### DO THIS:
Copy the entries from the line containing "The height and width of the screenshot is (502, 952)." through the line containing "coord(361,91)", both lines included, and set them down with no changes. Omit the pictures from your answer.

### MATERIALS PROVIDED:
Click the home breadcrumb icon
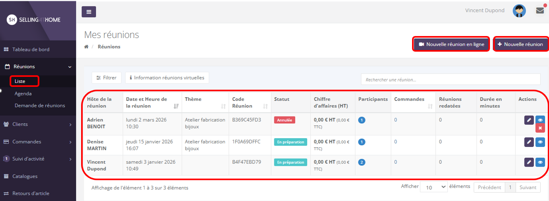The height and width of the screenshot is (201, 549). pyautogui.click(x=86, y=47)
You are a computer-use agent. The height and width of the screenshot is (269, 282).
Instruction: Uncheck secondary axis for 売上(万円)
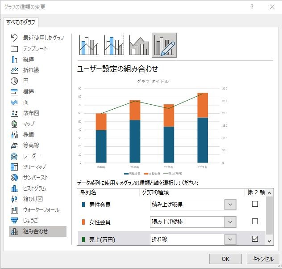point(255,239)
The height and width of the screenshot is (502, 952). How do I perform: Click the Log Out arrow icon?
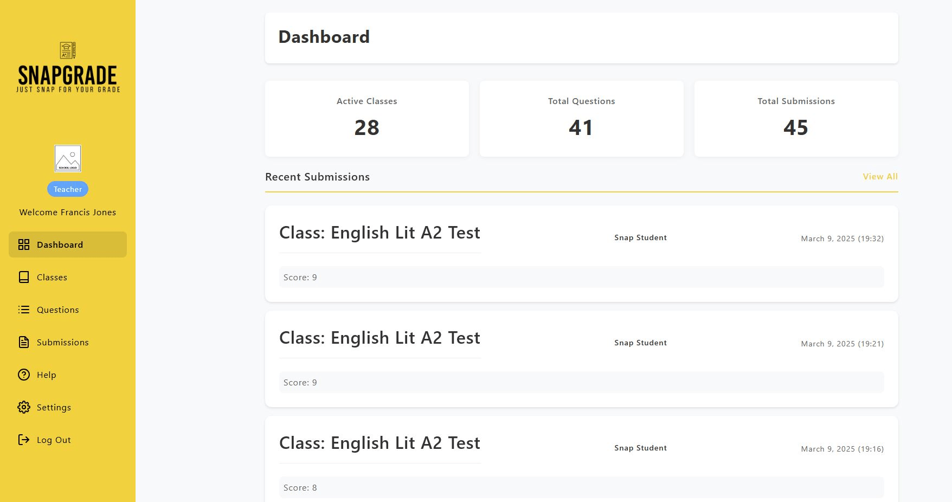tap(24, 440)
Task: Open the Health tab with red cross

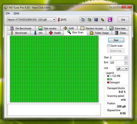Action: pos(55,33)
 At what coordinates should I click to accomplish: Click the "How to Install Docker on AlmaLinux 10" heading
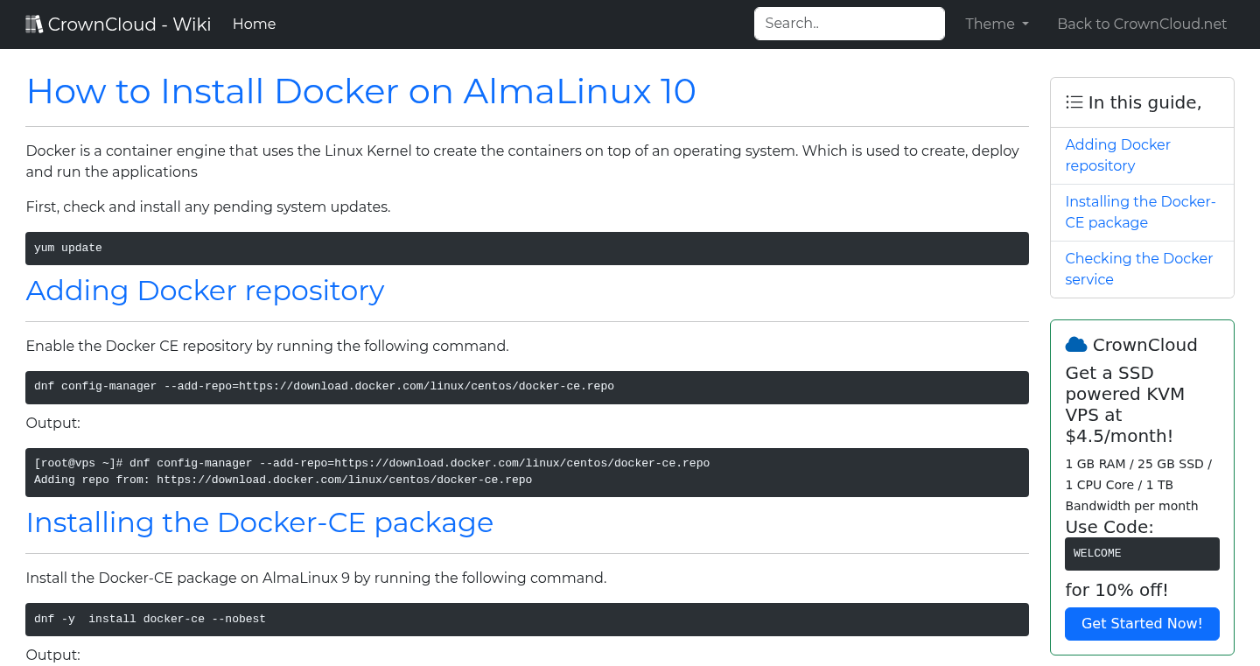coord(361,91)
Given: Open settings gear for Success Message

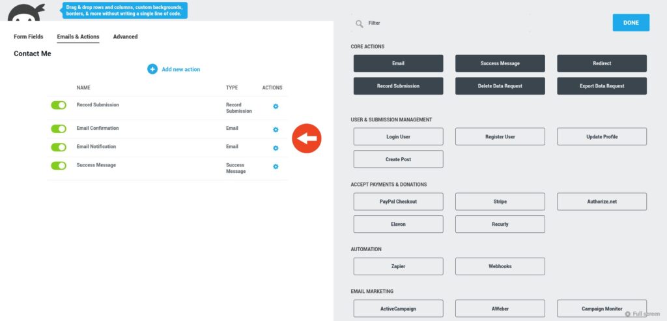Looking at the screenshot, I should [276, 167].
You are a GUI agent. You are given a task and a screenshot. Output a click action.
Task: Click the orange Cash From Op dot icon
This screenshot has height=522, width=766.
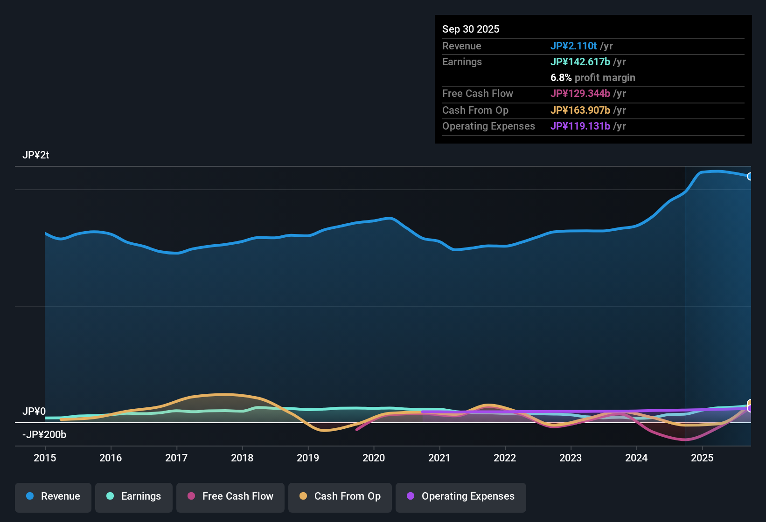(x=304, y=496)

### RESULT:
The height and width of the screenshot is (502, 952). How do I perform: Click the Log Out arrow icon?
tap(24, 440)
Task: Open the Health tab with red cross

Action: pos(55,33)
 At what coordinates should I click to accomplish: Click the "How to Install Docker on AlmaLinux 10" heading
coord(361,91)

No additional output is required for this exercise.